Trust in fully autonomous AI agents has dropped sharply, from 43% to 27% in the past year alone, with nearly two in five executives believing that the risks of implementing AI agents outweigh the benefits. Only 40% of organizations say they trust AI agents to manage tasks and processes autonomously, while most do not fully trust the technology.
The report finds that as organizations move from exploration to implementation, trust in AI agents grows: for organizations in implementation phase, 47% have an above average level of trust, compared to 37% in exploratory phase. Therefore, organizations are prioritizing transparency, clarity around how AI agents make decisions, and ethical safeguards to drive greater adoption.
The real promise of agentic AI lies in tackling core business challenges and reimagining how work gets done. Within the next 12 months, over 60% of organizations expect to form human-agent teams where AI agents function as subordinates or enhance human capabilities. This means that AI agents can no longer be considered tools, they are becoming active participants in the team.

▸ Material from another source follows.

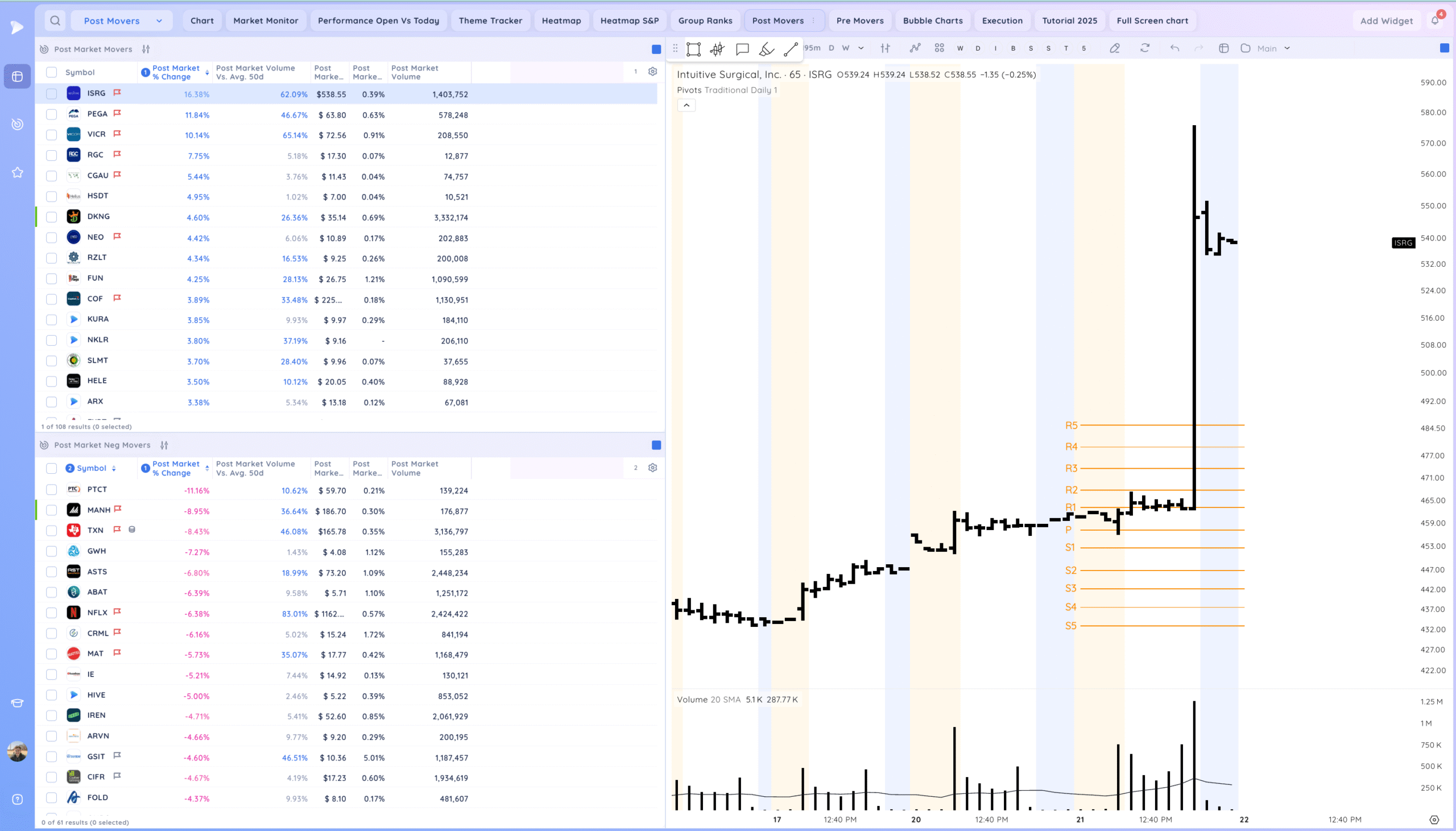Click the Add Widget button
This screenshot has width=1456, height=831.
pos(1386,20)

70% of organizations believe AI agents will necessitate organizational restructuring, prompting leaders to rethink roles, team structures, and workflows. Enterprises are discovering AI agents deliver most value when humans remain in the loop. With effective human-AI collaboration, organizations expect a 65% increase in human engagement in high-value tasks, a 53% rise in creativity, and a 49% boost in employee satisfaction.
The $450 billion dollar opportunity for AI agents to deliver new economic value by 2028 includes both revenue uplift and cost savings, driven by the implementation of semi to fully autonomous AI agents. Scaled adoption is found to hold far greater potential, as organizations with scaled implementation are projected to generate approximately $382 million on average over the next three years, while others may realize around $76 million.

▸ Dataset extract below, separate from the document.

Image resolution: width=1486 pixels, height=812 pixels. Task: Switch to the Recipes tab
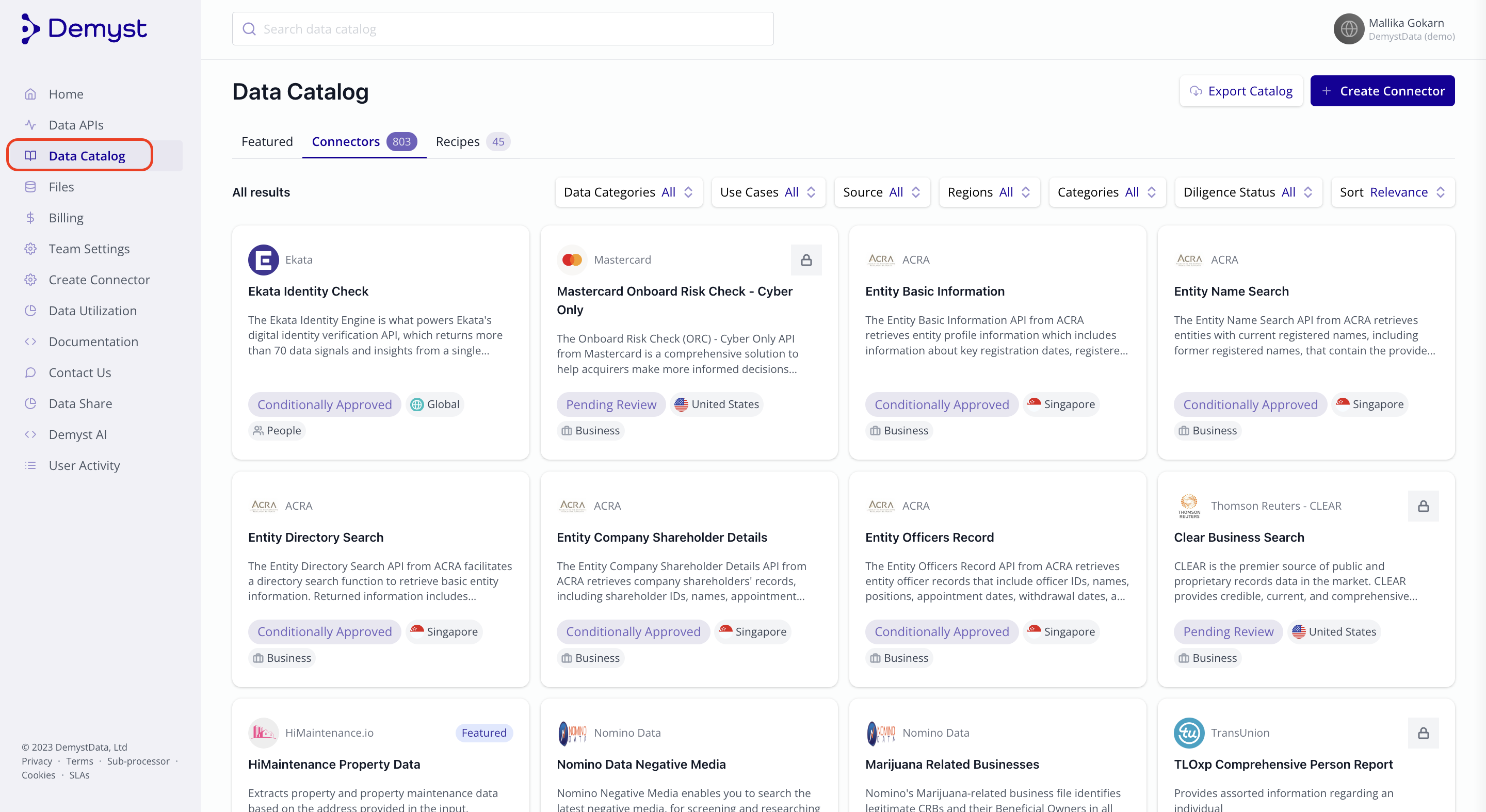(x=471, y=141)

In the near term, AI agents are expected to see most extensive adoption in customer service, IT, and sales, expanding into operations, R&D, and marketing over the next three years. However, most deployments remain at early stages of autonomy with only 15% of all business processes operating at semi-autonomous to fully autonomous levels in a year. While this is expected to rise to 25% by 2028, most agents today function as assistants or copilots, supporting routine tasks rather than independently managing complex workflows.

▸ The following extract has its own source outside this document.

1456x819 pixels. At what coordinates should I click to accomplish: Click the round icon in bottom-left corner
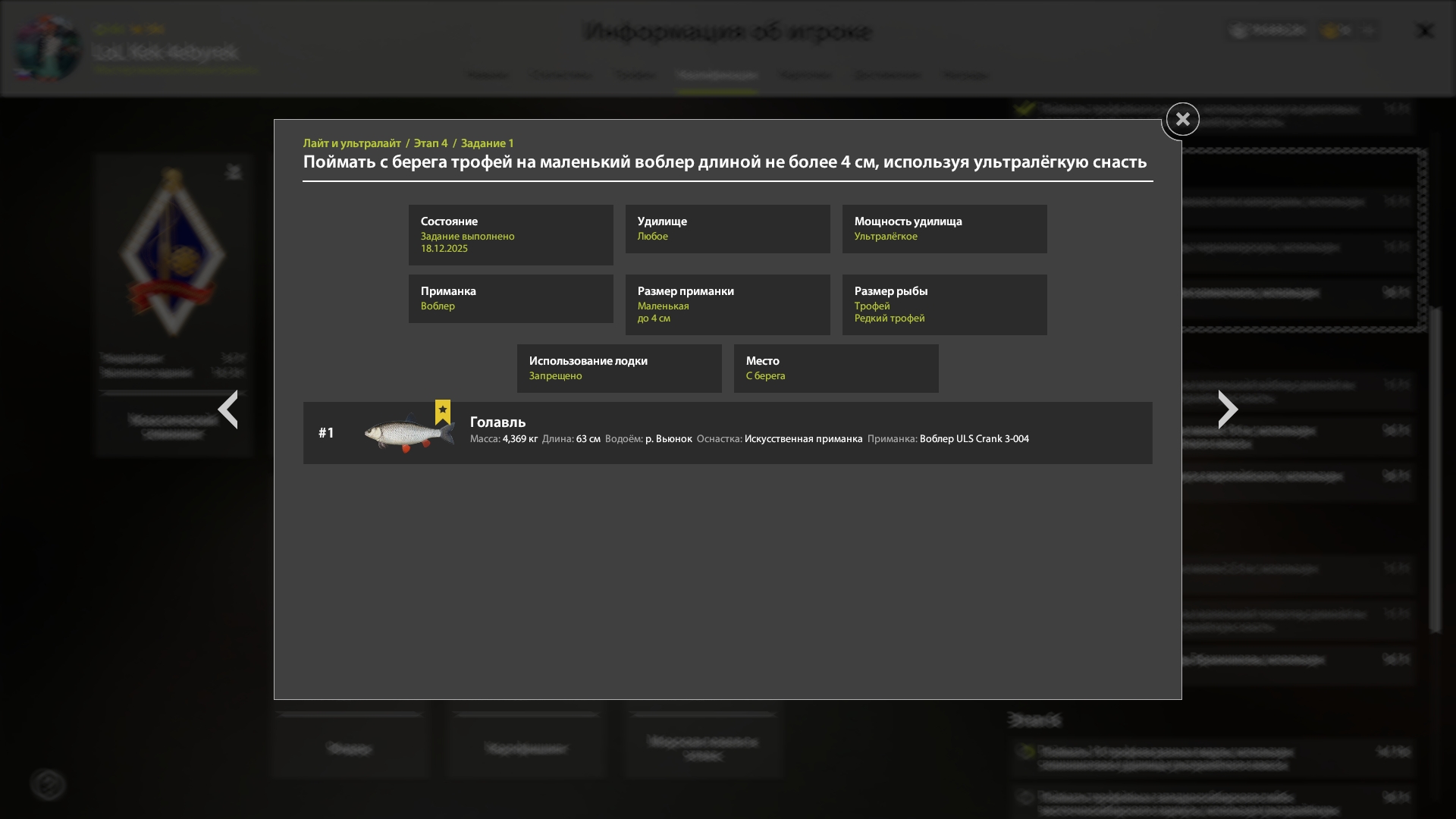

Today, most organizations are not equipped to scale agentic AI effectively cites the report. 80% lack mature AI infrastructure and fewer than one in five report high levels of data-readiness. Ethical concerns such as data privacy, algorithmic bias, and lack of explainability remain widespread, yet few organizations are taking decisive action. For example, privacy is the primary concern for over half of organizations (51%), yet only 34% are actively taking steps to mitigate it. Compounding this, only half of business leaders say they understand what AI agents are capable of, and even fewer can identify where these systems outperform traditional automation.
To harness the full potential of AI agents, organizations must move beyond the hype, recommends the report – working toward redesigning processes and reimagining business models, transforming organizational structure, and striking the right balance between agent autonomy and human involvement.
For more information and to download the full report, click here.
The Capgemini Research Institute conducted a global survey of 1,500 executives at organizations each with more than $1 billion in annual revenue across 14 countries. Organizations operate across 13 sectors and all have started to explore Agentic AI. The global survey took place in April 2025. Executives surveyed are at director level and above, and of these, 60% are from data and AI functions, while 40% are from diverse business functions.